A Slow Honey Summer 2021
Here we are sitting at the first Cedar Rapids Farmers Market back in June. I didn't really plan to go to them myself, but Andrew really enjoys selling the honey and handling all the cash so it became a family event that he doesn't like to miss. We are still selling off last year's crop as we prepare for the 2021 harvest season.
When I shared the last blog post, it was at a time when it looked like the bees might put up a lot of honey very quickly. That mostly didn't happen. It rained substantially and cooled down for days, and that totally killed the honey flow before we had very much stored. Ever since then a minority of hives kept collecting, but most hives did next to nothing in the surplus realm.
The good news is that the bees went onto a heavy flow last week and started whitening one or two boxes with fresh wax as they began significant honey collection again. Once again I'm living in fear of a cooldown, though it is not as severe as the one that occurred earlier in July. A couple of days ago it fell from the 90s F to down around 80 with cooler nights. That can be warm enough to hold a flow, but it makes the situation more questionable. No matter what happens we have to get serious about clearing the hives within ten days to have hope of keeping them healthy enough for overwintering.

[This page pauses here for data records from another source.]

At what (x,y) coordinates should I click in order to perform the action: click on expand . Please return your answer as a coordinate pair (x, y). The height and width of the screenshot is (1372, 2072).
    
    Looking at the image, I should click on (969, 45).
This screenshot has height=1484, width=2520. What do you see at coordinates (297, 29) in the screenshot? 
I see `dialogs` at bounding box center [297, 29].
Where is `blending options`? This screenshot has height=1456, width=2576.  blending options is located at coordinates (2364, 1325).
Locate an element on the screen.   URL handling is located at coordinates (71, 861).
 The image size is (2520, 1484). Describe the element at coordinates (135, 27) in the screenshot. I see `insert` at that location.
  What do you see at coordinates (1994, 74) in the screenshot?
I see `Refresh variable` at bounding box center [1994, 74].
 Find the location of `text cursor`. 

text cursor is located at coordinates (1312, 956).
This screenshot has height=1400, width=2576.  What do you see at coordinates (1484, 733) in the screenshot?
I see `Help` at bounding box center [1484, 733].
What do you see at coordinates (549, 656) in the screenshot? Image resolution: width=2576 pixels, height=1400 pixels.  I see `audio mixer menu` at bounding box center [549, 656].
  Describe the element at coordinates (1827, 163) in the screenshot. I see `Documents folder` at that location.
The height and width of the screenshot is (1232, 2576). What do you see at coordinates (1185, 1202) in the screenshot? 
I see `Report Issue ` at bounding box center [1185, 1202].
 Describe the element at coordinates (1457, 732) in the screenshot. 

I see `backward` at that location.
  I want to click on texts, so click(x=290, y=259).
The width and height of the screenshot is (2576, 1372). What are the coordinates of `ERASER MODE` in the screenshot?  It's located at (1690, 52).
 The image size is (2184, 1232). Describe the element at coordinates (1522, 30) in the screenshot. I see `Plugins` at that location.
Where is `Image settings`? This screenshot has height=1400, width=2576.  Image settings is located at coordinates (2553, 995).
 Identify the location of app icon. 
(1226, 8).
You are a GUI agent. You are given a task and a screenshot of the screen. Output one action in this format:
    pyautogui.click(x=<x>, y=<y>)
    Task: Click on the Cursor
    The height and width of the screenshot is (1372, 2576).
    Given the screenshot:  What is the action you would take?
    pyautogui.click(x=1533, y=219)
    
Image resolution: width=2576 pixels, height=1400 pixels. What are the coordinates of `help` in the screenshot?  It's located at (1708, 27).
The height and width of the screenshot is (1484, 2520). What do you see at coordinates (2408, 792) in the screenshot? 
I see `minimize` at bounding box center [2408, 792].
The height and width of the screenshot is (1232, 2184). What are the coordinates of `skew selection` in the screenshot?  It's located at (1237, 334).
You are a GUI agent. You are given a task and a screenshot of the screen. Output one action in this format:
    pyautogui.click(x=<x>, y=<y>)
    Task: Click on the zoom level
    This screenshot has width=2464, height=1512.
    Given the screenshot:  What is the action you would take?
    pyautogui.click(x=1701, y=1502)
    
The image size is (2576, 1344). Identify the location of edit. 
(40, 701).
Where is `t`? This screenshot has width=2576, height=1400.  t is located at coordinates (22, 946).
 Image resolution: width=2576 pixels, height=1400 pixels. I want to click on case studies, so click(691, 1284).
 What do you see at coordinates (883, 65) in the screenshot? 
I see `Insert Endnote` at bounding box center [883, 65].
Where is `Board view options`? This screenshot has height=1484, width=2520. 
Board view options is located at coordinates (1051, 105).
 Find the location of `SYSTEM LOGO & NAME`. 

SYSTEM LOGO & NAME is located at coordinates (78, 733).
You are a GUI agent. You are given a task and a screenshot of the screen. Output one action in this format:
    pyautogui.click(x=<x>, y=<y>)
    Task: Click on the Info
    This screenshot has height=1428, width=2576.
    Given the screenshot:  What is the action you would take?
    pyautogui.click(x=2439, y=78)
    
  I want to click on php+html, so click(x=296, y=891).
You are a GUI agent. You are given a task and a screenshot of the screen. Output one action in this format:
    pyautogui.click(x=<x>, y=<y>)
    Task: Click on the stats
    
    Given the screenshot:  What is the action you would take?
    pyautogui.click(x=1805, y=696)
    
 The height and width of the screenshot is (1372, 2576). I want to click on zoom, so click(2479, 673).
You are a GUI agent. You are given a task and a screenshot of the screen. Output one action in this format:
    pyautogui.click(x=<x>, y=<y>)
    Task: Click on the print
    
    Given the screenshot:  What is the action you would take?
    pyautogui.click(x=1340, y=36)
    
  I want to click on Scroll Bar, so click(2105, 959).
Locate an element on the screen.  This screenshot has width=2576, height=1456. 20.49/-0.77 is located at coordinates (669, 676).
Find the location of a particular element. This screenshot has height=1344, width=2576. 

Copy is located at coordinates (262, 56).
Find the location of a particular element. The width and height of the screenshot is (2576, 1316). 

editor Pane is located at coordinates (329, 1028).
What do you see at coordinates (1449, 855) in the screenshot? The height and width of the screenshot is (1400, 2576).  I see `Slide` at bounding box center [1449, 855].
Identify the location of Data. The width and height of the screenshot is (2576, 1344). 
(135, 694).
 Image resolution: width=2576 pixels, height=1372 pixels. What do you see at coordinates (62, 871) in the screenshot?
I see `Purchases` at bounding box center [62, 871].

We've done a lot more mite testing earlier in the year to keep a handle on our trajectory with the parasites. We fortunately have been vigilant enough to hold around half of our hives down to 0-1 mites in the alcohol washes we use as infestation tests. Unfortunately, but predictably, there are also a significant fraction of hives that are up around 3% infestation. Those more infested hives will probably see their mite counts triple and quadruple in 3-5 weeks unless we intervene. Then in 6-8 weeks they will start to crash and traumatically infect the neighbors as they disperse to healthier hives nearby. Right now I'm planning to put in a formic sponge (Formic Pro) in a good number of hives this week to extend the honey collection season and keep the mites under control at the same time. That organic acid is approved for use while honey supers are on the hive. It kills some of the mites under the brood caps, which becomes a crucial factor for controling parasite loads and having healthy fall bees emerge from the comb.
At the moment there is at least hope for significant honey, though it won't be a good average if the cooler weather kills the flow that has me excited recently. At the least we will forge on with trying to keep the bees healthy for their winter journey to California and the almond orchards.